● Task directions:
From the entries below, please output exactly the lines starting at the one containing "This screenshot has width=558, height=974." and ending at the one containing "Task: Open site", both included.
Start of Block
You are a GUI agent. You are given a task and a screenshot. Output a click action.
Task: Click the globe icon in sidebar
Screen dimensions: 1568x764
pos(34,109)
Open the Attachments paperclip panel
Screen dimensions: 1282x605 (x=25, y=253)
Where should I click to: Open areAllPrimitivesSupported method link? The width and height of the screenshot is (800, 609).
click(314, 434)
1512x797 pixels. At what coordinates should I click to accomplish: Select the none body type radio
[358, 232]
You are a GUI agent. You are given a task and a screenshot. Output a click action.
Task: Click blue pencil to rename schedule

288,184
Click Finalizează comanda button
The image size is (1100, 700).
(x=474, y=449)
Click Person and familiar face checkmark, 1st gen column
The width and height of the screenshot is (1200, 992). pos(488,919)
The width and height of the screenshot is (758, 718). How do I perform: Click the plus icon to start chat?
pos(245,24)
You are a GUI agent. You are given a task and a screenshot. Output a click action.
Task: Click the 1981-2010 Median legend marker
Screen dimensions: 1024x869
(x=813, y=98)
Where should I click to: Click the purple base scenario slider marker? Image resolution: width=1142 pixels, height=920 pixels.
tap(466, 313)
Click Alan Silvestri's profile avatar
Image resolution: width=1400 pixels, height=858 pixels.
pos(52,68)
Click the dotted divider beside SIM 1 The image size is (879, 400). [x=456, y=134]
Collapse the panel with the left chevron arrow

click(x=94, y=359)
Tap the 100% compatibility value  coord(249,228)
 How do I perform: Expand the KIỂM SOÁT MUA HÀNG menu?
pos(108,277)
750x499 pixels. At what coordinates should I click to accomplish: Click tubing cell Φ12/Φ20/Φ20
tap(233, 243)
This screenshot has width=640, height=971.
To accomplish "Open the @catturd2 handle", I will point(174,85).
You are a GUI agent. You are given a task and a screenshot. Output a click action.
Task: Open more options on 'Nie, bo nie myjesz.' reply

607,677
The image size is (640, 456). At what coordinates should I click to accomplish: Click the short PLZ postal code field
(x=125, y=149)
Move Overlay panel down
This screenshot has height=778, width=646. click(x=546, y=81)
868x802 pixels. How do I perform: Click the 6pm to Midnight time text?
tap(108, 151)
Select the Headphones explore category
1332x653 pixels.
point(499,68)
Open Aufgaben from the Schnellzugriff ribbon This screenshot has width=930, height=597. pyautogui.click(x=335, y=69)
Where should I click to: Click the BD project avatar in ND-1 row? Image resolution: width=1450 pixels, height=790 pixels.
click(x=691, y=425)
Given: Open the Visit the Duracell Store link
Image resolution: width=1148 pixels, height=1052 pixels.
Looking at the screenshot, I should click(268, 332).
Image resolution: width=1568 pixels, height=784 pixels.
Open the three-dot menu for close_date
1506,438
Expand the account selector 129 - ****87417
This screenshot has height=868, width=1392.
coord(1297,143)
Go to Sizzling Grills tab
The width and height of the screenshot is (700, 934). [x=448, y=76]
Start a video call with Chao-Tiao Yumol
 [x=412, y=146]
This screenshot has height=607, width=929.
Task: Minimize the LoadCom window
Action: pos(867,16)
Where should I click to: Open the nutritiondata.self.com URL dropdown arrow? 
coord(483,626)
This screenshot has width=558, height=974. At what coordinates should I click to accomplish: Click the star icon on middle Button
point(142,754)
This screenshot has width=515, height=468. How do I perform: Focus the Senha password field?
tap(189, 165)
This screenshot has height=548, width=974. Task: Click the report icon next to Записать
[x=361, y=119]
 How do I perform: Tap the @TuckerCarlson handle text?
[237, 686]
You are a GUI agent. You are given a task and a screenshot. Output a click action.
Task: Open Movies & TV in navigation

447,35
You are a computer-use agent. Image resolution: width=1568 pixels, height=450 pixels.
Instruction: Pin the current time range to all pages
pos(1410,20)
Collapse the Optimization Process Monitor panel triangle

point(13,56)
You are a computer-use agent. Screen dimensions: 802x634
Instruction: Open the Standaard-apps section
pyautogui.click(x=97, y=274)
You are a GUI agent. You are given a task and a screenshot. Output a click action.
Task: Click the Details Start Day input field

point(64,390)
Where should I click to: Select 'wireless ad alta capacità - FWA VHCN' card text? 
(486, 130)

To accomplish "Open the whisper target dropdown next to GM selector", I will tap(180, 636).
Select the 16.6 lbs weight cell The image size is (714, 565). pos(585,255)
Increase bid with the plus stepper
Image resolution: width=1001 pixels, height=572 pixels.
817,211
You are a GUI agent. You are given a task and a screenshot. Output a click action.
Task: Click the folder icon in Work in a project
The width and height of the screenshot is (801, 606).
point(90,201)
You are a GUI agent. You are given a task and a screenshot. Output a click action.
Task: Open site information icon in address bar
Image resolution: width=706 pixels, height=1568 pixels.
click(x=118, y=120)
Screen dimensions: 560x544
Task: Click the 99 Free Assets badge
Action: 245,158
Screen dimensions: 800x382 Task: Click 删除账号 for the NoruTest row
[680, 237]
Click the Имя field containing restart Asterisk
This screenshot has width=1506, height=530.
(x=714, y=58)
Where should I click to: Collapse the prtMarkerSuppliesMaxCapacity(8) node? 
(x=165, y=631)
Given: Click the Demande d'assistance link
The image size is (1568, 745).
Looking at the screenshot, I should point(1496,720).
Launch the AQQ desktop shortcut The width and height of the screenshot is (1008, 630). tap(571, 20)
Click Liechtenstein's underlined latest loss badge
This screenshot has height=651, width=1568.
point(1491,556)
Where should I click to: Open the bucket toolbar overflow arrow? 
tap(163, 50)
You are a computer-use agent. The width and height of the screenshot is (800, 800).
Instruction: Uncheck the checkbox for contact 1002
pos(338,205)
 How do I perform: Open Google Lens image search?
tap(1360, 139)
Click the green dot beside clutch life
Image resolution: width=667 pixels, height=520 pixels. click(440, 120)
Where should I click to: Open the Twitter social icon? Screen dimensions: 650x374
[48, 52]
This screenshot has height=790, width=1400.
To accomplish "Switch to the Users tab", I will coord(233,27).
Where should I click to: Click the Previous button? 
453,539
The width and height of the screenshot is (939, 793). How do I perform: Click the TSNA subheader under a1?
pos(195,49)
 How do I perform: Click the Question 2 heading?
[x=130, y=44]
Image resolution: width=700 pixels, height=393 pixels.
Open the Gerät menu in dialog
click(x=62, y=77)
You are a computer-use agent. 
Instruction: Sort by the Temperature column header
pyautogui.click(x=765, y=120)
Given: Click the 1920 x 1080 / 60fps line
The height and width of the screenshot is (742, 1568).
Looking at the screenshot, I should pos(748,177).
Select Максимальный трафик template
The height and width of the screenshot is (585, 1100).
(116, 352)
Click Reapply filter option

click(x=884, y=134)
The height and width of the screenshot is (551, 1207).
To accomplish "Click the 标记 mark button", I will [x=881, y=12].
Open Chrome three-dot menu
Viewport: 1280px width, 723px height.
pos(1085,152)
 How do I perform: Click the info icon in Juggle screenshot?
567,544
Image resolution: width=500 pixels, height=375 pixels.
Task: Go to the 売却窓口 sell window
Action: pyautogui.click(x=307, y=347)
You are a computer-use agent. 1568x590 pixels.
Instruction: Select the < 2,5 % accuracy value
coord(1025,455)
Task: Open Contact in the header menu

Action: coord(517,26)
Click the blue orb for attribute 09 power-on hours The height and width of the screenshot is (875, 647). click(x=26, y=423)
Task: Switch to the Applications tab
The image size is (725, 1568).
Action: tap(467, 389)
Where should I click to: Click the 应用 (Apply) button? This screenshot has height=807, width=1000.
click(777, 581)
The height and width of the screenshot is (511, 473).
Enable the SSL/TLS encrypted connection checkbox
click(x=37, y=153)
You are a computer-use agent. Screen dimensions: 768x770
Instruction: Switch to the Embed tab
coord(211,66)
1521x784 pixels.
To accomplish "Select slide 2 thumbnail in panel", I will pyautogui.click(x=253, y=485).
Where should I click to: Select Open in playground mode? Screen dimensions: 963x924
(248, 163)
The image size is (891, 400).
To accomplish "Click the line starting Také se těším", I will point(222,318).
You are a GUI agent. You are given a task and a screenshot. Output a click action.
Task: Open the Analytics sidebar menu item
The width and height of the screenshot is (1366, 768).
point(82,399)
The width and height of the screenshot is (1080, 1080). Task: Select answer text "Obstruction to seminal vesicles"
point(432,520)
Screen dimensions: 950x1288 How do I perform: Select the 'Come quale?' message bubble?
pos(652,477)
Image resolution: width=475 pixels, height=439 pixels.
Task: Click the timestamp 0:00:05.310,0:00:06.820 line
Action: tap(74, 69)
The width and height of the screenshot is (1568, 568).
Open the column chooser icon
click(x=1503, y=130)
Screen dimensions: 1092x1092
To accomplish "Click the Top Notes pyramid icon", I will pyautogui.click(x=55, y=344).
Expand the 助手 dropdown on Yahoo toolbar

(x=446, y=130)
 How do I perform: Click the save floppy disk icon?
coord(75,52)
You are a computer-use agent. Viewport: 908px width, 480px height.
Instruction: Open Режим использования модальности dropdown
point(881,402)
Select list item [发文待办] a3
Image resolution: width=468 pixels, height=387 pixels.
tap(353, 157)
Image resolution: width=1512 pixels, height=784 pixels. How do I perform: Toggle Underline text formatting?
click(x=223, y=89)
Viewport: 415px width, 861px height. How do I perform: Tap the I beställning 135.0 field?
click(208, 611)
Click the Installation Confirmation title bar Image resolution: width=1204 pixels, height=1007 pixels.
End of Block
● Answer to this problem:
This screenshot has width=558, height=974. At what coordinates should I click to accomplish: Click the star icon on middle Button
point(142,754)
This screenshot has width=515, height=468. How do I perform: Focus the Senha password field?
tap(189, 165)
This screenshot has height=548, width=974. Task: Click the report icon next to Записать
[x=361, y=119]
 How do I perform: Tap the @TuckerCarlson handle text?
[237, 686]
You are a GUI agent. You are given a task and a screenshot. Output a click action.
Task: Open Movies & TV in navigation

447,35
You are a computer-use agent. Image resolution: width=1568 pixels, height=450 pixels.
Instruction: Pin the current time range to all pages
pos(1410,20)
Collapse the Optimization Process Monitor panel triangle

point(13,56)
You are a computer-use agent. Screen dimensions: 802x634
Instruction: Open the Standaard-apps section
pyautogui.click(x=97, y=274)
You are a GUI agent. You are given a task and a screenshot. Output a click action.
Task: Click the Details Start Day input field

point(64,390)
Where should I click to: Select 'wireless ad alta capacità - FWA VHCN' card text? 
(486, 130)

To accomplish "Open the whisper target dropdown next to GM selector", I will tap(180, 636).
Select the 16.6 lbs weight cell The image size is (714, 565). pos(585,255)
Increase bid with the plus stepper
Image resolution: width=1001 pixels, height=572 pixels.
817,211
You are a GUI agent. You are given a task and a screenshot. Output a click action.
Task: Click the folder icon in Work in a project
The width and height of the screenshot is (801, 606).
point(90,201)
You are a GUI agent. You are given a task and a screenshot. Output a click action.
Task: Open site information icon in address bar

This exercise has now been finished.